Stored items

★ ★ ★ ★ ★

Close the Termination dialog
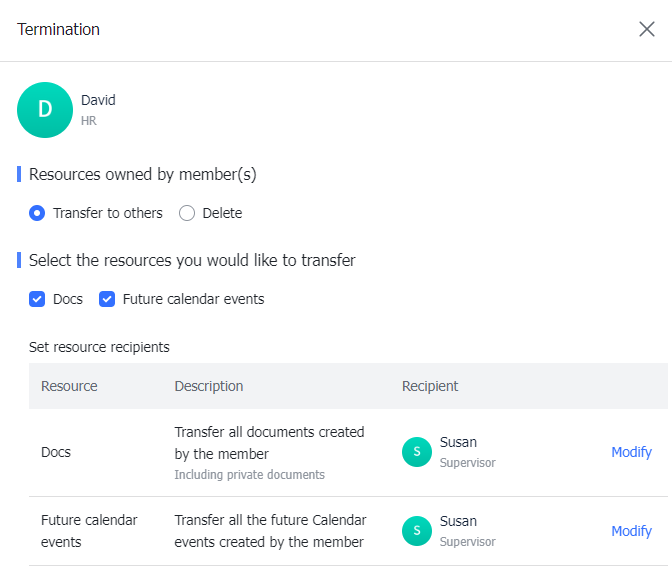 pos(647,29)
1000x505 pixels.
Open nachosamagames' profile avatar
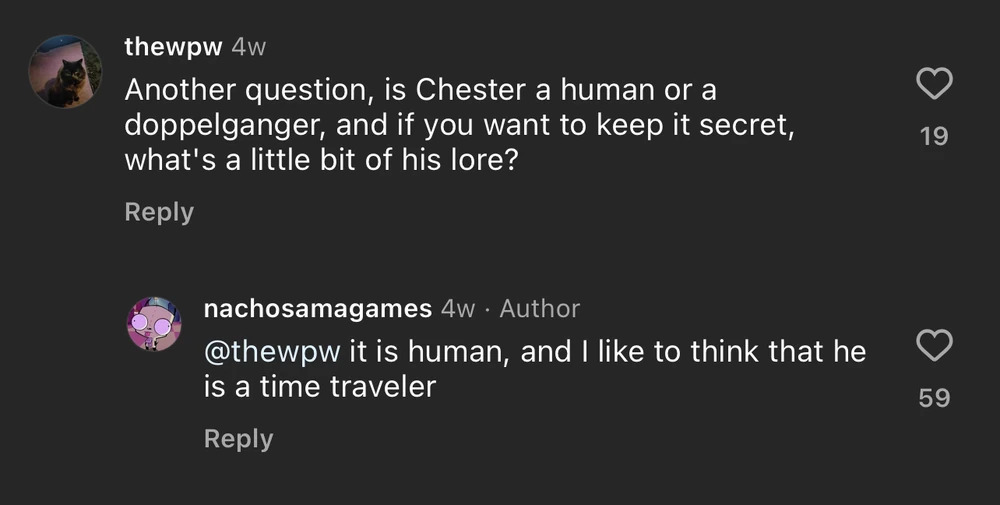click(155, 324)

★ ★ ★ ★ ★

The records above, minus their pictures, are to be returned verbatim.

Close the Termination dialog
 pos(647,29)
1000x505 pixels.
Open nachosamagames' profile avatar
click(155, 324)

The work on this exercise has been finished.